Pass Arguments to the Python Script

Arguments specified with the --options flag are forwarded as command-line arguments:

starlake transform --name <domain>.<transform_name> --options key1=value1,key2=value2

Starlake converts this into:

<transform_name>.py --key1 value1 --key2 value2

Parse these arguments in your script using argparse or sys.argv.
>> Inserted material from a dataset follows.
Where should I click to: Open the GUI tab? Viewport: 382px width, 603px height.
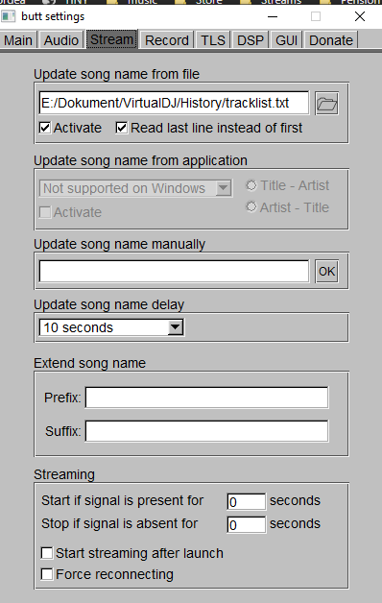click(x=286, y=40)
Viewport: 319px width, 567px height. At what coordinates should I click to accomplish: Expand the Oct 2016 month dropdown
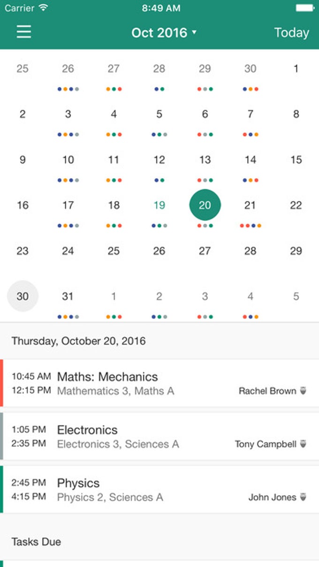[x=164, y=32]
Register the Output as SL_THIS

Before the script exits, it must create a temporary view named SL_THIS. Starlake reads this view and materializes it into the target table using the configured write strategy.

note

The SL_THIS temporary view is mandatory. Starlake cannot materialize the output without it.
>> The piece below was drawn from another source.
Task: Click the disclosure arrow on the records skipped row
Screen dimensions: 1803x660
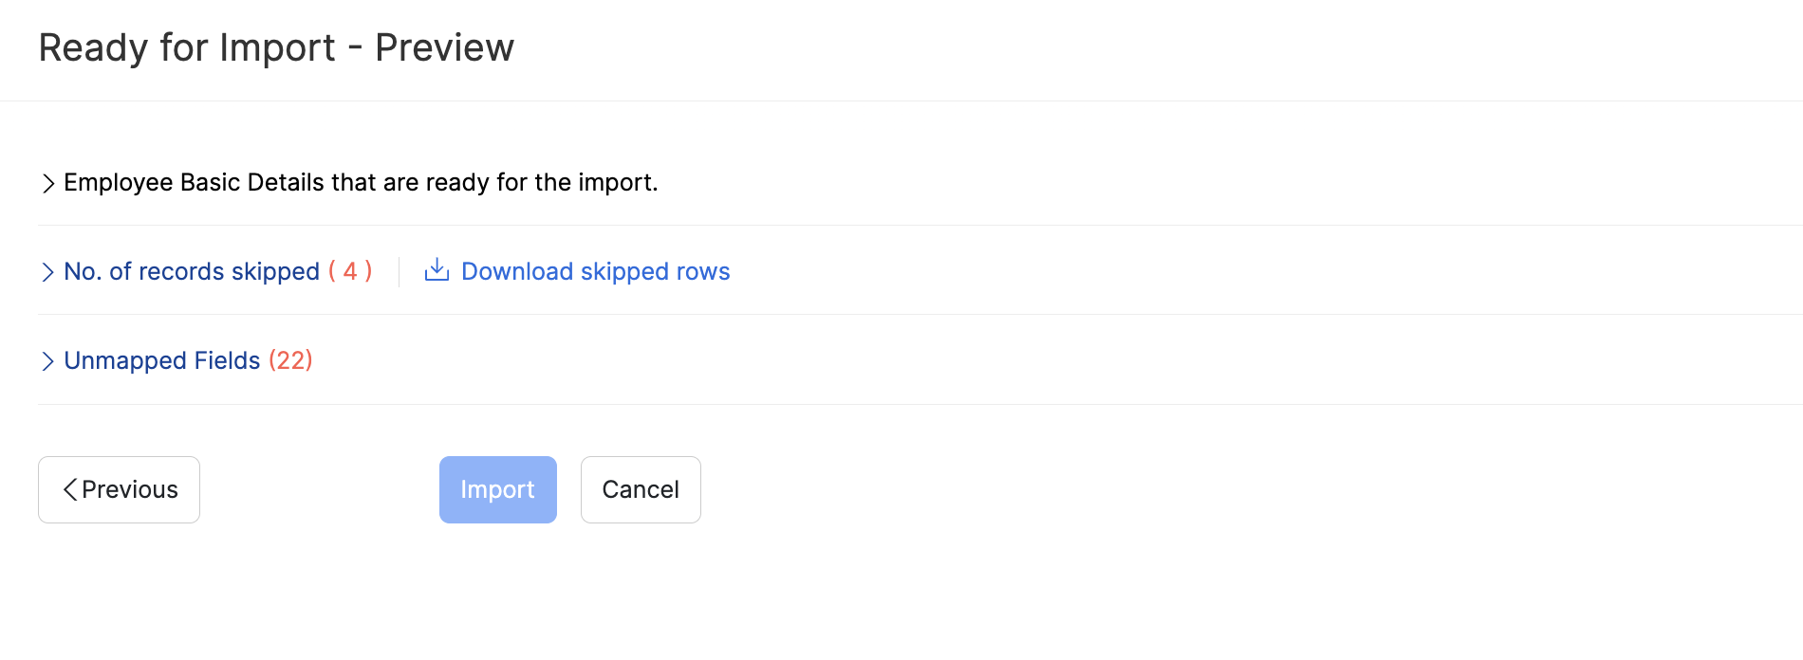Action: tap(47, 272)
Example: Aggregate Sales Data with PySpark

metadata/transform/analytics/sales_by_category.py
import sys
from pyspark.sql import SparkSession
from pyspark.sql import functions as F

if __name__ == "__main__":
spark = SparkSession.builder.getOrCreate()

# Read source tables
products = spark.table("starbake.products")
order_lines = spark.table("starbake.order_lines")

# Aggregate revenue by product category
result = (
order_lines
.join(products, "product_id")
.groupBy("category")
.agg(
F.sum(F.col("quantity") * F.col("sale_price")).alias("total_revenue"),
F.sum("quantity").alias("total_units_sold")
)
)

# Register as SL_THIS for Starlake to materialize
result.createOrReplaceTempView("SL_THIS")

Schema Matching

The same rules apply as for SQL transforms:

  • If the target table exists, the DataFrame schema must match.
  • If the target table does not exist, Starlake infers the schema from the DataFrame.

Next Steps

Frequently Asked Questions

When should you use a Python transform instead of SQL in Starlake?

Python transforms are useful for complex operations that are difficult to express in SQL, such as machine learning, text transformations, or API calls. They require a Spark or Databricks runtime.

How do you pass parameters to a Python script in Starlake?

Use the --options key1=value1,key2=value2 flag in the starlake transform command. The parameters are passed as command-line arguments to the Python script.

What is SL_THIS in a Starlake Python transform?

SL_THIS is the name of the temporary view that the Python script must create before returning. Starlake reads this view to materialize the result into the target table.

Do Starlake Python transforms work with DuckDB?

No. Python transforms require a Spark runtime (standalone, Databricks, or EMR). For DuckDB, use SQL transforms.

Can you use the same YAML file for a Python and SQL transform?

Yes. The YAML format is identical. Only the source file changes: .sql for SQL, .py for Python.

Does the returned DataFrame need a specific schema?

The DataFrame must match the target table schema if it exists. Otherwise, Starlake infers the schema. The DataFrame must be registered as the SL_THIS temporary view.